◆ **Texte**:
+++++

C’est cette logique que Jésus nous propose. La logique de la croix ! C’est-à-dire la logique de l’amour ! Tout le contraire de ce que nous propose le monde ... il faut renoncer à soi-même dit Jésus car il n’y a pas d’amour vrai sans ce renoncement. Il suffit d’évoquer certaines situations douloureuses où l’amour est en jeu, pour comprendre que l’amour coûte cher. Pardonner à un ennemi. Avoir le courage de se dire « pour Jésus ». Aimer fidèlement son conjoint. Garder le sens du partage quand tout nous incite à entasser et à dépenser pour soi. Rester honnête dans les affaires quand les règles économiques ou politiques sont celles de la corruption, où le plus fort écrase le faible ... Pour aimer authentiquement, il faut y mettre le prix, il faut porter sa croix !

+++++

◆ **Défi a**: Indiquez si chacune des affirmations suivantes concorde avec le texte sur la logique de la croix, en répondant par oui ou par non et en citant les mots décisifs du texte : (i) il n'y a pas d'amour vrai sans renoncement à soi-même ; (ii) la logique de la croix correspond à ce que propose le monde ; (iii) aimer authentiquement ne coûte rien.

(Entrées de position des éléments)

+++++

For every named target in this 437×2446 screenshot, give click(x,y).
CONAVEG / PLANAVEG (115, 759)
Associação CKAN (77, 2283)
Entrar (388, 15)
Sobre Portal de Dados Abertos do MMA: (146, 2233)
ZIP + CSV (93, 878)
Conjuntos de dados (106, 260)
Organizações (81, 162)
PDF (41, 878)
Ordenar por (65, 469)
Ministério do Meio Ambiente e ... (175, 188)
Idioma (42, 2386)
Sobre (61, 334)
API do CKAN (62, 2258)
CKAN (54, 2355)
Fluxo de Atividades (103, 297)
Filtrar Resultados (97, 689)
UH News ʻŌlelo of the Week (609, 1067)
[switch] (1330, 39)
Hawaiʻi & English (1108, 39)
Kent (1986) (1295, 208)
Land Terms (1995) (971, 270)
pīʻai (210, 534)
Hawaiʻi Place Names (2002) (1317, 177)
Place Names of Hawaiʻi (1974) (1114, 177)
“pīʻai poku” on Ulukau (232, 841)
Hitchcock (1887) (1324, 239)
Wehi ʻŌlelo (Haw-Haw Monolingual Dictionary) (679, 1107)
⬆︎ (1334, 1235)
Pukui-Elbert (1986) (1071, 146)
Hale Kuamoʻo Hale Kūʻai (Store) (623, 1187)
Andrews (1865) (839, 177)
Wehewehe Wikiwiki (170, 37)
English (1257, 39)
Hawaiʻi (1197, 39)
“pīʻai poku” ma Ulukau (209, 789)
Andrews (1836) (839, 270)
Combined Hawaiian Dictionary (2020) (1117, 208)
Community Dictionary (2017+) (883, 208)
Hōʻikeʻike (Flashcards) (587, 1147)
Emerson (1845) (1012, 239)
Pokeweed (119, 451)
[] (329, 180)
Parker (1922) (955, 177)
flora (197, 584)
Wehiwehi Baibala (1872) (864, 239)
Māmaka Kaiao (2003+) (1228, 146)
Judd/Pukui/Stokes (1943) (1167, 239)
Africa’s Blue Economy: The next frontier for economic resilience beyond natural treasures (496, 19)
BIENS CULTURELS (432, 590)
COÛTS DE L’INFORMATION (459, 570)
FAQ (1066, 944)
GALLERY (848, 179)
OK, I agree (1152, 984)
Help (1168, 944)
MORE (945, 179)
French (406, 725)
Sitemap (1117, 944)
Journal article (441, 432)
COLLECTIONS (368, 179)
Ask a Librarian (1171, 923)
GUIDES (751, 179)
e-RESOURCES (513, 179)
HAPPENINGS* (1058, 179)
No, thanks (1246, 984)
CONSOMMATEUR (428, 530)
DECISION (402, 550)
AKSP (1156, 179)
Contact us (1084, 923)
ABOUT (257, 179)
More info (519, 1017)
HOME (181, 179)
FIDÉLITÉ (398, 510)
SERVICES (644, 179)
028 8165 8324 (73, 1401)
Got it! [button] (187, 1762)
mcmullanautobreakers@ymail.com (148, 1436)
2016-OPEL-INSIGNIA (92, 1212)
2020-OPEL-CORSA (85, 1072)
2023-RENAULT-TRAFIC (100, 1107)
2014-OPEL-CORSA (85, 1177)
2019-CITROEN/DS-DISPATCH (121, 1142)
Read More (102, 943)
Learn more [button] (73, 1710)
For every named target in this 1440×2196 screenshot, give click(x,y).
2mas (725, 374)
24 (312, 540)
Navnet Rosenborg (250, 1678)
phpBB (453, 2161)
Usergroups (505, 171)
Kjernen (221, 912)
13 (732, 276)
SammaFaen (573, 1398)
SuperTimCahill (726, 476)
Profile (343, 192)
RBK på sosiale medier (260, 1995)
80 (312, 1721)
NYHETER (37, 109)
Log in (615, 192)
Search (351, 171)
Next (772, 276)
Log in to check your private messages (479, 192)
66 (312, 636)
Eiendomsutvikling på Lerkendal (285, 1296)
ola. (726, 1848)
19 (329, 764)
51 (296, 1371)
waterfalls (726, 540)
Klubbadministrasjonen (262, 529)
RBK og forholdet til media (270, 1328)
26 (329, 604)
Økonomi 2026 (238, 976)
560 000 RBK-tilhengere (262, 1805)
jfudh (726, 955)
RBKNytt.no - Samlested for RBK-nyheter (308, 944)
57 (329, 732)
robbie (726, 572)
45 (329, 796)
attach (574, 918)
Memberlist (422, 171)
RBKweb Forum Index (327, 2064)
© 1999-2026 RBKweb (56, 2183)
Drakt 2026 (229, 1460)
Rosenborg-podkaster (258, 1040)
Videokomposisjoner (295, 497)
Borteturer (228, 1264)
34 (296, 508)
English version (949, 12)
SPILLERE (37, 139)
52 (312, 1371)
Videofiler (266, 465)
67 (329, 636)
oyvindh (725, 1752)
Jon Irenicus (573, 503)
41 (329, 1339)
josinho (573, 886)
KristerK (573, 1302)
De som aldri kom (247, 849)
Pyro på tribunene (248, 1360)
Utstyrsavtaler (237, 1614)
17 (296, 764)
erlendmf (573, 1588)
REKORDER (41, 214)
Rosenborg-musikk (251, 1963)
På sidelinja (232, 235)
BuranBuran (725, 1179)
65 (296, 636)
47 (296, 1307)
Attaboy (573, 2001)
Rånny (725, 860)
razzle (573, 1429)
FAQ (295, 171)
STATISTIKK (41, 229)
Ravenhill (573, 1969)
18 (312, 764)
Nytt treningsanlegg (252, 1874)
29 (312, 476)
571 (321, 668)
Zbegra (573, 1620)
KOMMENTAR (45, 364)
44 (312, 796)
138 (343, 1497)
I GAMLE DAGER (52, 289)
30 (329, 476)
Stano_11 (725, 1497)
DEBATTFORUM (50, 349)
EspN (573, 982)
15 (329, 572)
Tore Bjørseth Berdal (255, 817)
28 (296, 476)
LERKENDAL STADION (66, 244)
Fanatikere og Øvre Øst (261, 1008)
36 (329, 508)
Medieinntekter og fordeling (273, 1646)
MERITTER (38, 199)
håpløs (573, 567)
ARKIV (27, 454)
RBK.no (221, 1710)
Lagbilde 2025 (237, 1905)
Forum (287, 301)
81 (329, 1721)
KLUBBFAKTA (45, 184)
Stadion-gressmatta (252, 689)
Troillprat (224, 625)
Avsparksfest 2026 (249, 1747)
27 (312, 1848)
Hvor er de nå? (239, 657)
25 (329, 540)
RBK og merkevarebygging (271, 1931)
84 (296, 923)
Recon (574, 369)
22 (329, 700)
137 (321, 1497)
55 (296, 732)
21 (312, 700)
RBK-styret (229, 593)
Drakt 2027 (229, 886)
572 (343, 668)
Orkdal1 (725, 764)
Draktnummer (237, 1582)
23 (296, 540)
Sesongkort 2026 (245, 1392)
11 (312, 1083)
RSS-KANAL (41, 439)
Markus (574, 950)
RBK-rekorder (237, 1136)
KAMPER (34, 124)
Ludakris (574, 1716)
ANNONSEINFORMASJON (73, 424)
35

+++++

◆ **Défi b**: Dans la liste, reproduisez les lignes en commençant par celle qui contient « Videofiler (266, 465) » et en terminant par celle qui contient « 36 (329, 508) », en remplaçant « Utstyrsavtaler » par « Sponsoravtaler » sans rien modifier d'autre.

◆ **Solution détaillée a**:
(i) Oui : « il n’y a pas d’amour vrai sans ce renoncement ».
(ii) Non : « Tout le contraire de ce que nous propose le monde ».
(iii) Non : « Pour aimer authentiquement, il faut y mettre le prix ».

◆ **Solution détaillée b**:
Videofiler (266, 465)
67 (329, 636)
oyvindh (725, 1752)
Jon Irenicus (573, 503)
41 (329, 1339)
josinho (573, 886)
KristerK (573, 1302)
De som aldri kom (247, 849)
Pyro på tribunene (248, 1360)
Sponsoravtaler (237, 1614)
17 (296, 764)
erlendmf (573, 1588)
REKORDER (41, 214)
Rosenborg-musikk (251, 1963)
På sidelinja (232, 235)
BuranBuran (725, 1179)
65 (296, 636)
47 (296, 1307)
Attaboy (573, 2001)
Rånny (725, 860)
razzle (573, 1429)
FAQ (295, 171)
STATISTIKK (41, 229)
Ravenhill (573, 1969)
18 (312, 764)
Nytt treningsanlegg (252, 1874)
29 (312, 476)
571 (321, 668)
Zbegra (573, 1620)
KOMMENTAR (45, 364)
44 (312, 796)
138 (343, 1497)
I GAMLE DAGER (52, 289)
30 (329, 476)
Stano_11 (725, 1497)
DEBATTFORUM (50, 349)
EspN (573, 982)
15 (329, 572)
Tore Bjørseth Berdal (255, 817)
28 (296, 476)
LERKENDAL STADION (66, 244)
Fanatikere og Øvre Øst (261, 1008)
36 (329, 508)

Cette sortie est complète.